Lula inaugurou formalmente sua campanha pelo terceiro mandato num evento em que o verde-amarelo desbotou o vermelho do PT. Antes de discursar, ouviu o hino nacional, entoado à capela pela cantora Tereza Cristina. Falou por 46 minutos contra um pano de fundo em que cintilava uma enorme bandeira do Brasil. Trocou o improviso por um texto escrito. Fez três movimentos. Num, lançou Bolsonaro como candidato a seu principal cabo eleitoral. Noutro, dedicou-se a industrializar a esperança. No terceiro, exercitou seu hábito predileto: falar bem de si próprio.

Bolsonaro tornou as coisas mais fáceis para Lula. O nome do presidente não foi mencionado nenhuma vez. Mas esteve onipresente num discurso em que Lula falou em "restaurar a democracia", "reconstruir o Brasil", restabelecer a "paz", restituir a "concórdia" e desobstruir os canais de diálogo do governo com a sociedade: "Quando governamos o país, o diálogo foi a nossa marca registrada", disse o orador.

Ao aprisionar a língua de Lula dentro das quatro linhas da folha de papel, os redatores da campanha petista evitaram que o candidato disparasse novos tiros contra o próprio pé. E acomodaram nos seus lábios mensagens direcionadas não apenas aos convertidos, mas a nichos da sociedade marcados pela presença de eleitores que não rezam pelo catecismo lulista. Entre eles, por exemplo, militares, evangélicos e empresários.

Lula mencionou 24 vezes a palavra "soberania", muito cara às Forças Armadas. Somando-se as cinco vezes em que citou "soberano", o conceito que traduz a noção de poder político supremo do Estado dentro do seu próprio território e nas suas relações com outros países apareceu no discurso 29 vezes. Sempre associado à ideia de que a gestão Bolsonaro especializou-se na demolição.

Na versão de Lula, o Brasil não será soberano sem refazer o que Bolsonaro desfez em áreas como saúde, educação, política externa, meio ambiente, proteção às comunidades indígenas, às mulheres e aos negros..

"A nossa soberania e a nossa democracia vêm sendo constantemente atacadas pela política irresponsável e criminosa do atual governo", disse Lula a alturas tantas. Numa referência à submissão de parte das Forças Armadas à cruzada de Bolsonaro contra o Poder Judiciário e o sistema eleitoral, o candidato petista disse considerar "imperioso que cada um volte a tratar dos assuntos de sua competência.
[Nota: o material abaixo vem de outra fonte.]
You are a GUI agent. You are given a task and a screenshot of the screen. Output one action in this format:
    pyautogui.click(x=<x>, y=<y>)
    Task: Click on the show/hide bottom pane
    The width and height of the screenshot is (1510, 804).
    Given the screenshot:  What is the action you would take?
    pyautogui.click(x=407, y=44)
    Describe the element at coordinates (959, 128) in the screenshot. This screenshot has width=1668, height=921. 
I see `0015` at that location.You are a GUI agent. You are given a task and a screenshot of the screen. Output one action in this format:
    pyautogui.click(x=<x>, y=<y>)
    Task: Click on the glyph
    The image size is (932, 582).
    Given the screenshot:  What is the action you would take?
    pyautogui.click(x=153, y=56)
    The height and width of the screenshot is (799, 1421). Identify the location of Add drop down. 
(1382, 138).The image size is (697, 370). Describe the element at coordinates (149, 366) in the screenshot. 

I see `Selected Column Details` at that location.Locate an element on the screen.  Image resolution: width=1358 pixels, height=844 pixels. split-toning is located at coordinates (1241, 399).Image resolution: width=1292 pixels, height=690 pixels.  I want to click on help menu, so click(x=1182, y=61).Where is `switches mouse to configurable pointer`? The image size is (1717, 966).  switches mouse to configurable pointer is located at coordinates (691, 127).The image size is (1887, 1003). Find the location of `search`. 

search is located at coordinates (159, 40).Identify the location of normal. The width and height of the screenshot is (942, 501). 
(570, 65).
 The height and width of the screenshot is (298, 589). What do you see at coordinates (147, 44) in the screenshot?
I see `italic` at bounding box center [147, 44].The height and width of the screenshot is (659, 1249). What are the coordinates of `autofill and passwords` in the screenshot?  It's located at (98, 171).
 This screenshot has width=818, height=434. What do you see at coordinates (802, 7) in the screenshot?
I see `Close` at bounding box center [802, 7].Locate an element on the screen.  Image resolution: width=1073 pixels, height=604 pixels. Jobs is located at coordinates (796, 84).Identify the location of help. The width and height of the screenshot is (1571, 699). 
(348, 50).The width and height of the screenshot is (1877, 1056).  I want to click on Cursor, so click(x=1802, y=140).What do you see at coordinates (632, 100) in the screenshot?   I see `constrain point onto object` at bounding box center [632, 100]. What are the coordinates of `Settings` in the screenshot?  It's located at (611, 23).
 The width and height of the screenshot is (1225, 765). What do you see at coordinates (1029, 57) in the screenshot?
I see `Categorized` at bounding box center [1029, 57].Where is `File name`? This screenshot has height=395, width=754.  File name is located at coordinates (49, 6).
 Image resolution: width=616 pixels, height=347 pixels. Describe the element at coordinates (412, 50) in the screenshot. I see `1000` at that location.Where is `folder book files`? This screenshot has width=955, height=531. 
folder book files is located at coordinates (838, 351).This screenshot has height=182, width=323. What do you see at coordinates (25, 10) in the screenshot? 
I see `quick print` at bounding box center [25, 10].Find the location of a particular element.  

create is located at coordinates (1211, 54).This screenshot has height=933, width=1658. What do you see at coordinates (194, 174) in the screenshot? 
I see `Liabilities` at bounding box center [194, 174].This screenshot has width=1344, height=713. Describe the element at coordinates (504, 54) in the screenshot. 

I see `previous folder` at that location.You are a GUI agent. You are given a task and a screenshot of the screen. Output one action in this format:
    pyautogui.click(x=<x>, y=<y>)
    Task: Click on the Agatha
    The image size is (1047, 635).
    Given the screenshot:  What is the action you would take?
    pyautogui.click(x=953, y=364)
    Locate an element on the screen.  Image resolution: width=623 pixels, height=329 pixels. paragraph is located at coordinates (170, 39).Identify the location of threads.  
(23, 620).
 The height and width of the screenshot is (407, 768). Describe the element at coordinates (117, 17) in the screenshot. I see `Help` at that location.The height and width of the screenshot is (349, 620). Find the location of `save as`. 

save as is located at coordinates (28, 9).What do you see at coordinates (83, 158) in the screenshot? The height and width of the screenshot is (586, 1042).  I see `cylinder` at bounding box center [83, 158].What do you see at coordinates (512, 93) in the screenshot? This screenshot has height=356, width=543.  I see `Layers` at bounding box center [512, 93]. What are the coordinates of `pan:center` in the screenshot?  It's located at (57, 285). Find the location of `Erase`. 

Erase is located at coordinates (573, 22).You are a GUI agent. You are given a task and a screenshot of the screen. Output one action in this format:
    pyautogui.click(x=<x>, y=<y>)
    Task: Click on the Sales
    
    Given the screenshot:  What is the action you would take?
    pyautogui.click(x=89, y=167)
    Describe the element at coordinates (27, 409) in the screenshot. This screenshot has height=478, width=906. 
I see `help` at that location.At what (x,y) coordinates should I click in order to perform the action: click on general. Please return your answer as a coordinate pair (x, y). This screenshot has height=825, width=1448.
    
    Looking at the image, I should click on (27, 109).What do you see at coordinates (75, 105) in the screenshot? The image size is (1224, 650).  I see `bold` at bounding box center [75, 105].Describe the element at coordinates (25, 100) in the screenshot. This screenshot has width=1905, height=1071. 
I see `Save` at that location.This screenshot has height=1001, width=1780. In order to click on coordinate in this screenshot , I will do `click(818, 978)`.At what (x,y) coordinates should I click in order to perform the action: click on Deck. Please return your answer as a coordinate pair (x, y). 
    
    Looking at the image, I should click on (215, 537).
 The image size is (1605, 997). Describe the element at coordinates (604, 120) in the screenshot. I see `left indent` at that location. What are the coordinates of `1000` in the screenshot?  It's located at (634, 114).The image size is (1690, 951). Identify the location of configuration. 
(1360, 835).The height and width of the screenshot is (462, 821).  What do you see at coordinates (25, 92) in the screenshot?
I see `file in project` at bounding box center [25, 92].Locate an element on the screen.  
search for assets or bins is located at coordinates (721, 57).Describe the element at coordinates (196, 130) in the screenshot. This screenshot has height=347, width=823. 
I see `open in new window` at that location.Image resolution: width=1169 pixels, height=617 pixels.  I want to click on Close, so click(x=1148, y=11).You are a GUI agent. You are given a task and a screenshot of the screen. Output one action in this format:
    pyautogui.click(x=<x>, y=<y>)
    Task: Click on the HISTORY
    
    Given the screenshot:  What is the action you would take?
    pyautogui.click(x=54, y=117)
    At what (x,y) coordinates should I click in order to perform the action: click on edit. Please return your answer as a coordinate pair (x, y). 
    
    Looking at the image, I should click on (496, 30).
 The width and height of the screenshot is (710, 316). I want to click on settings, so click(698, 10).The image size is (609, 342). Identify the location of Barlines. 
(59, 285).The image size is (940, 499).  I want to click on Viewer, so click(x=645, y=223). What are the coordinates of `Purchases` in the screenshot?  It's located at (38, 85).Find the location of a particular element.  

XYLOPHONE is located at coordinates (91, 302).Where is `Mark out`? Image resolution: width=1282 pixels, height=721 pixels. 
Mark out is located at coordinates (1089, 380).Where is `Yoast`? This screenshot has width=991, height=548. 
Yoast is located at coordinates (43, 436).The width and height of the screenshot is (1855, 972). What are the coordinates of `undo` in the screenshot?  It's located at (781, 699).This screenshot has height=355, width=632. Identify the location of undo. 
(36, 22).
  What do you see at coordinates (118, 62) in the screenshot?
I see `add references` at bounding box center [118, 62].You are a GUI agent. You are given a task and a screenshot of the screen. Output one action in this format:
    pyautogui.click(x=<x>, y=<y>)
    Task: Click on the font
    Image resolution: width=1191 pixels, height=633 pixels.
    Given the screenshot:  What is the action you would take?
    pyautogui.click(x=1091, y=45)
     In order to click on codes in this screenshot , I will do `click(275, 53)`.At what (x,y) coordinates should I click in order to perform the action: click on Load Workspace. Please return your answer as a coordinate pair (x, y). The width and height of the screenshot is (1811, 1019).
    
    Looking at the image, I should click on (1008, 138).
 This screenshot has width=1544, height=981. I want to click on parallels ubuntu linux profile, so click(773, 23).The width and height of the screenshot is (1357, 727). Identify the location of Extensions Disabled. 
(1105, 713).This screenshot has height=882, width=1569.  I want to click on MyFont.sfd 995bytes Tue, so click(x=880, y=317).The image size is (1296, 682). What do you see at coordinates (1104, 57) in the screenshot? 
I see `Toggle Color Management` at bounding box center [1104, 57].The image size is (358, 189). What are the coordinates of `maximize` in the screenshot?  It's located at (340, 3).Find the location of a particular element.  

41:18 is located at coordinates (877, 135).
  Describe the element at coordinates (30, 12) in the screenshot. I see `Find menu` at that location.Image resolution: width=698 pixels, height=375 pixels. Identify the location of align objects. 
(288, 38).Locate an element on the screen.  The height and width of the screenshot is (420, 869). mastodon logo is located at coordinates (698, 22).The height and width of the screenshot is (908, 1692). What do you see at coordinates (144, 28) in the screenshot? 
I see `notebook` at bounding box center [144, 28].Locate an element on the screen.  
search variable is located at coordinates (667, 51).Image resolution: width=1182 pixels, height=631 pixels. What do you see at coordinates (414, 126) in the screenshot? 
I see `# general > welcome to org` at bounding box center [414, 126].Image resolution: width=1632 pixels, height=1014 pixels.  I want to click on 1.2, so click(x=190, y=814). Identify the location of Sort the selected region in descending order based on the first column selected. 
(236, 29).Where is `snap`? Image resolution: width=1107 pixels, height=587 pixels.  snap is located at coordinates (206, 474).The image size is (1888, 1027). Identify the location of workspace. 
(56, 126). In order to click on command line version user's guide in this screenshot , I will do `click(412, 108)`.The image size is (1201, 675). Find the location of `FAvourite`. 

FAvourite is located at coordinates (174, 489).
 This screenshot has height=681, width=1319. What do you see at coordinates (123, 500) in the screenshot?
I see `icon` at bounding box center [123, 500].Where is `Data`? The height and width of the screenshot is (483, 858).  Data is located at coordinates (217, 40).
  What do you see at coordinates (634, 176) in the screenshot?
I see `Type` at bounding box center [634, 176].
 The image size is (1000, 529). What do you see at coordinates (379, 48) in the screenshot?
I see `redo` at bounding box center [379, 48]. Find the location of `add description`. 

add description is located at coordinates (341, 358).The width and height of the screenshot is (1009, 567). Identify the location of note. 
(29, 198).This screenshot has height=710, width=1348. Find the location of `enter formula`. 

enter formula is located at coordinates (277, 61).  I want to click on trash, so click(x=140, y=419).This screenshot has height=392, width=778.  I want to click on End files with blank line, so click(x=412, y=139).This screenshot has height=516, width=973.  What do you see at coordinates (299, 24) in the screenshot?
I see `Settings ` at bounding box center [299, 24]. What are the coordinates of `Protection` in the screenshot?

Sem exorbitar, sem extrapolar, sem interferir nas atribuições alheias"..

Lula prosseguiu: "Chega de ameaças, chega de suspeições absurdas, chega de chantagens verbais, chega de tensões artificiais. O Brasil precisa de calma e tranquilidade para trabalhar e vencer as dificuldades atuais. E decidirá livremente, no momento que a lei determina, quem deve governá-lo".

Noutro trecho, o discurso lido por Lula anotou: "Não faremos jamais como o nosso adversário, que tenta mascarar a sua incompetência brigando o tempo todo com todo mundo, e mentindo sete vezes por dia. A verdade liberta, e o Brasil p.recisa de paz para progredir" Foi como se os redatores do discurso desejassem falar para o eleitorado evangélico, realçando que Bolsonaro está preso por grilhões de barbante ao versículo multiuso que extraiu do Evangelho de João —"Conhecereis a verdade, e a verdade vos libertará".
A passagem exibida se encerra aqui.